White House press secretary Sean Spicer said on June 23 that President Donald Trump has not committed to making Obamacare insurance payments in July.
The insurance payments are "cost-sharing reductions," also known as CSRs, which help about 7.1 million poor people, noted the Kaiser Family Foundation in April. If the CSRs are suddenly defunded by Trump, millions of people would likely lose their insurance coverage.
Michael C. Bender of The Wall Street Journal tweeted June 23: "Trump won't commit to Obamacare insurance payments next month, Spicer says briefing. WH is using the $$$ as leverage in health care debate."
Bender also included Spicer's statement to the press:
We committed to making them last month, and that’s as far as we will go at this time. We’re not committing to them this month. If we can pass health care overall, then that changes the dynamic. It will ultimately be up to the president to decide.
If the president were to hypothetically say he’s going to make the payments in perpetuity or for a year, I think that continues to prop up a failed system and continues to do wrong by the American taxpayer and it also doesn't lend itself to the expediency that I think we want to help get a new health care system in place.
Trump tweeted June 26 that he may let the current insurance system crash: "Republican Senators are working very hard to get there, with no help from the Democrats. Not easy! Perhaps just let OCare crash & burn!"

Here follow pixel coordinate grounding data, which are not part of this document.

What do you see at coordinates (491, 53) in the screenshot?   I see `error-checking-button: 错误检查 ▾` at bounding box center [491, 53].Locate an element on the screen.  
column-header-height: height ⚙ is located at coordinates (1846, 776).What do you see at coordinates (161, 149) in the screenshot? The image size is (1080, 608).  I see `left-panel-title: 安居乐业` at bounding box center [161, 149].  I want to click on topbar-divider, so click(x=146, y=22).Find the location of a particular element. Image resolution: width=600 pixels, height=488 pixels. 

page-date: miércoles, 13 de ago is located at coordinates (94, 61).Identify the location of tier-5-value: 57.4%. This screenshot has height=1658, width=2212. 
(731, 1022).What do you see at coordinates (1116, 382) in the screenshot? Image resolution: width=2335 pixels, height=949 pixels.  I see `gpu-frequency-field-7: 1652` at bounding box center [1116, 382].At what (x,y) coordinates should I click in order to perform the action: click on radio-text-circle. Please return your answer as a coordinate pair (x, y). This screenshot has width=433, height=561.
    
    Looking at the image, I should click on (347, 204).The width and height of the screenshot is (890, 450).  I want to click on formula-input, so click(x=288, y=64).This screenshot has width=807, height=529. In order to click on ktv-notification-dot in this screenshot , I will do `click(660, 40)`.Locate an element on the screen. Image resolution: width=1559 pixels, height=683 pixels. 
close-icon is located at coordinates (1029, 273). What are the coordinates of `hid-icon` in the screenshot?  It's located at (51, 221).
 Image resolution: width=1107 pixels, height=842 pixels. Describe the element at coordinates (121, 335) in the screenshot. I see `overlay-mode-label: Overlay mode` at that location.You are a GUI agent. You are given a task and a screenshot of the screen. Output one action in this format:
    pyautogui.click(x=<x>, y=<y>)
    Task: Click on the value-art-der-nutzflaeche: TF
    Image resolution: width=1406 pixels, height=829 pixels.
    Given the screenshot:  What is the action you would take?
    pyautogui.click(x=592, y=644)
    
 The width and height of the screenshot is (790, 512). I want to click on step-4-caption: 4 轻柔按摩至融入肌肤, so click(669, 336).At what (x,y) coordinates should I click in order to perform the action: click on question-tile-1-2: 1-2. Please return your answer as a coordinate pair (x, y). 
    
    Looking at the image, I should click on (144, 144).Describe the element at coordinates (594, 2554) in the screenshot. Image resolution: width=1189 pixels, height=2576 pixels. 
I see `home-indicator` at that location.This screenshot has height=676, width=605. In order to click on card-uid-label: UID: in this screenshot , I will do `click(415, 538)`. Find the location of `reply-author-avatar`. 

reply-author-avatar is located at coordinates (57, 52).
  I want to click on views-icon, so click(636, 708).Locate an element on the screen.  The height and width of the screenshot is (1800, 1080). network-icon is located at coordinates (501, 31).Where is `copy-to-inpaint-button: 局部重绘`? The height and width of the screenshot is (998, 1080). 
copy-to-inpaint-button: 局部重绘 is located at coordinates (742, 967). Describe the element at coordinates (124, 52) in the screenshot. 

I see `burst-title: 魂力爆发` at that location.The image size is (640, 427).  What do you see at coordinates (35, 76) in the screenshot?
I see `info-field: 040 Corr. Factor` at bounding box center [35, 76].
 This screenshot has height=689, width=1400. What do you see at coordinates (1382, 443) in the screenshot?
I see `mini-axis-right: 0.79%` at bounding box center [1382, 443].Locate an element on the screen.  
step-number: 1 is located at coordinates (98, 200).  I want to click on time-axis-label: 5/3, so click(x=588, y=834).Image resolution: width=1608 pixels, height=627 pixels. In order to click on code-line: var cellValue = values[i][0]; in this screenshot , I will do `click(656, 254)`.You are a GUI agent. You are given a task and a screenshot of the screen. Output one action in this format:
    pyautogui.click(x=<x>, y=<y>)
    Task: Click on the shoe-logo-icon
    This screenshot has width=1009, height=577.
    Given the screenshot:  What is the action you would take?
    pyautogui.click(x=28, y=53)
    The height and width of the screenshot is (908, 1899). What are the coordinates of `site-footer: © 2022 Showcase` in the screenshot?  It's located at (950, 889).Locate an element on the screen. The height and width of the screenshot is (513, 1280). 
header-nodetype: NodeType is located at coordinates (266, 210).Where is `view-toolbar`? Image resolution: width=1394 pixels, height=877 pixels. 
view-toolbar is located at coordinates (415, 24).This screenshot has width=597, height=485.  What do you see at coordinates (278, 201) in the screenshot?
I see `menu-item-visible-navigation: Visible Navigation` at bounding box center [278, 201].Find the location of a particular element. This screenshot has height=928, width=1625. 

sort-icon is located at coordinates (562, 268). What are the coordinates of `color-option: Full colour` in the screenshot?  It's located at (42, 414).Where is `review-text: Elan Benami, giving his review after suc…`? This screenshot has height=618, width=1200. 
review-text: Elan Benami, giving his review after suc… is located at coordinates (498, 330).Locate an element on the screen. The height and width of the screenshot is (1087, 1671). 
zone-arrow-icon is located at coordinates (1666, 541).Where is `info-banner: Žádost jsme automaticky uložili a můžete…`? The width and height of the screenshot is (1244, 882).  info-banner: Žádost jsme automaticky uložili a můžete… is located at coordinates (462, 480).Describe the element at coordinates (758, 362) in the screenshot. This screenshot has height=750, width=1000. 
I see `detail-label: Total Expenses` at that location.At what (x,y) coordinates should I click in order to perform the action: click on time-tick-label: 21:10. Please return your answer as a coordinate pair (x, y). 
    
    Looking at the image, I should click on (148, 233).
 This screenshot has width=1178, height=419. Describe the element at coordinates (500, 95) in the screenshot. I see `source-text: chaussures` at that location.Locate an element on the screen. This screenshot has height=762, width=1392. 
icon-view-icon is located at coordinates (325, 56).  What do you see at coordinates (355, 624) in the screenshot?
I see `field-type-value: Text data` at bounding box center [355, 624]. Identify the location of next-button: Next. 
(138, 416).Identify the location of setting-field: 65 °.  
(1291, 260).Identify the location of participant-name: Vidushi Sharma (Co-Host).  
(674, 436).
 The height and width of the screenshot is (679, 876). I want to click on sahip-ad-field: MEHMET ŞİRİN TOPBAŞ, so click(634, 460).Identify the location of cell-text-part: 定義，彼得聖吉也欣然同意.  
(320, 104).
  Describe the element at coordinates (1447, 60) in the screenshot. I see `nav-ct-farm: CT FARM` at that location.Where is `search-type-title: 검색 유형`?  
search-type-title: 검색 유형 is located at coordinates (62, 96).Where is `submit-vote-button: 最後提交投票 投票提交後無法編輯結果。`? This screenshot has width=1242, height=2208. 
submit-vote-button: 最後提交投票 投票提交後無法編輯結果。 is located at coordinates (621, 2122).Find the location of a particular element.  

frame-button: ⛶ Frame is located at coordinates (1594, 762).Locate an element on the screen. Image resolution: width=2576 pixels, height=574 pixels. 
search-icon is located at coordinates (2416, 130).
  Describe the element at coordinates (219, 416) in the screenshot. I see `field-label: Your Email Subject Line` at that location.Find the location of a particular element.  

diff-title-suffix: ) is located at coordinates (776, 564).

Trump told The Economist in May that he will stop paying the Obamacare subsidies anytime he feels like it because Obamacare is "dead":
You know when people say, "Oh, Obamacare is so wonderful," there is no Obamacare, it’s dead. Plus we’re subsidizing it and we don’t have to subsidize it. You know if I ever stop wanting to pay the subsidies, which I will.
The Weekly Standard noted June 22 that Trump's comments to The Economist have "already accelerated the collapse of health care exchanges as insurers move to limit their risk by raising prices or withdrawing from markets altogether."
On June 26, the nonpartisan Congressional Budget Office released its estimate of the GOP Senate plan, forecasting about 22 million Americans would lose their health insurance by 2026, notes CNBC.
The CBO estimated in May that 23 million Americans would lose their insurance coverage under the House bill.
Republican Sens. Susan Collins of Maine, Rand Paul of Kentucky and Dean Heller of Nevada have signaled they will not support the Senate bill in its current form.